**DATA FOR THE TASK**.
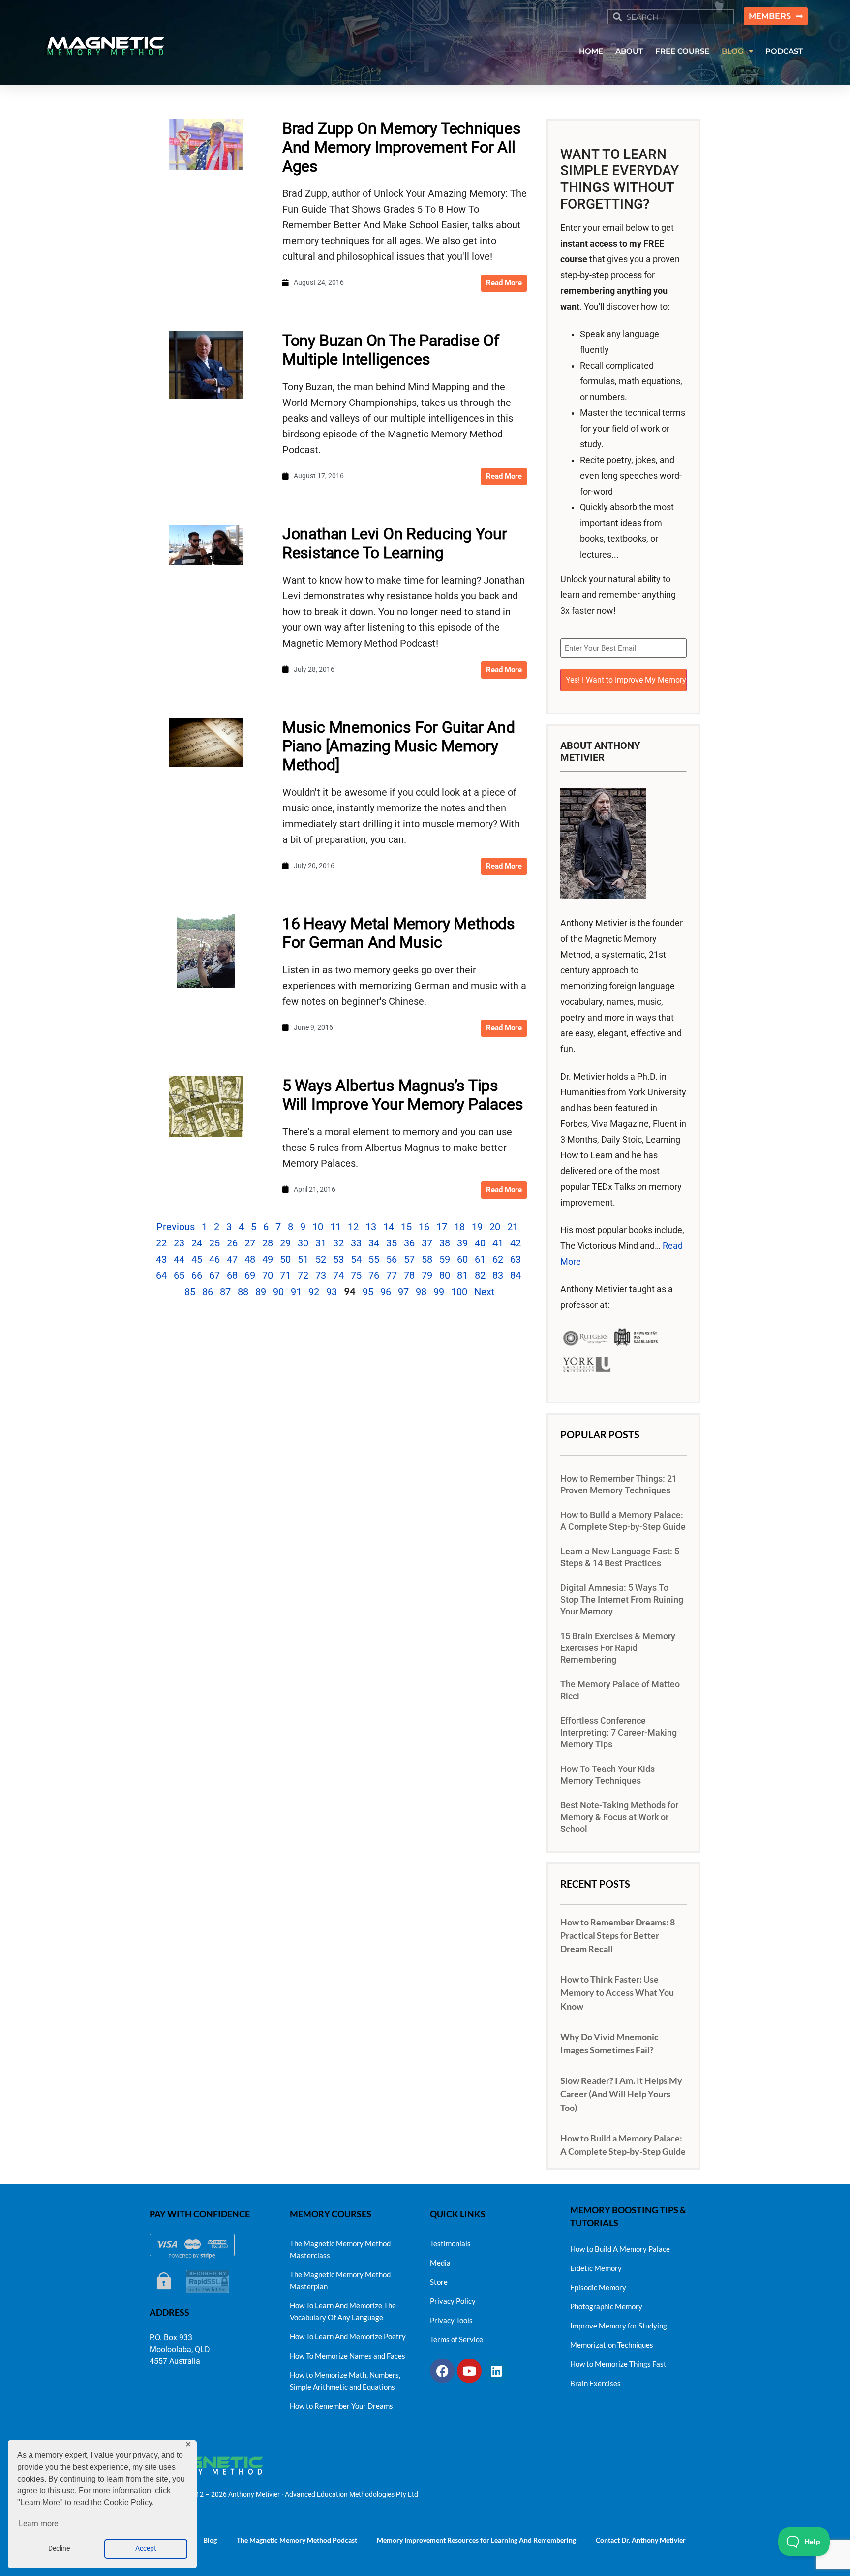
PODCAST (784, 51)
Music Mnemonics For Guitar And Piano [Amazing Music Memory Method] (398, 746)
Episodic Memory (598, 2287)
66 (196, 1275)
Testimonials (450, 2243)
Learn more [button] (38, 2523)
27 (249, 1243)
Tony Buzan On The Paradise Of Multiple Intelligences (390, 350)
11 (335, 1227)
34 (373, 1243)
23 (179, 1243)
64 (161, 1275)
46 (214, 1259)
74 (338, 1275)
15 (406, 1227)
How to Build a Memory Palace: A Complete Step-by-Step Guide (623, 1521)
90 (278, 1292)
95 (368, 1292)
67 (214, 1275)
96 (385, 1292)
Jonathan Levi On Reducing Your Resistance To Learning (394, 543)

**ABOUT THIS EXERCISE**.
Exactly as they appear above, give the records again, without their pictures.

**EXERCISE OUTPUT**.
PODCAST (784, 51)
Music Mnemonics For Guitar And Piano [Amazing Music Memory Method] (398, 746)
Episodic Memory (598, 2287)
66 (196, 1275)
Testimonials (450, 2243)
Learn more [button] (38, 2523)
27 (249, 1243)
Tony Buzan On The Paradise Of Multiple Intelligences (390, 350)
11 (335, 1227)
34 (373, 1243)
23 (179, 1243)
64 (161, 1275)
46 (214, 1259)
74 (338, 1275)
15 (406, 1227)
How to Build a Memory Palace: A Complete Step-by-Step Guide (623, 1521)
90 (278, 1292)
95 (368, 1292)
67 (214, 1275)
96 (385, 1292)
Jonathan Levi On Reducing Your Resistance To Learning (394, 543)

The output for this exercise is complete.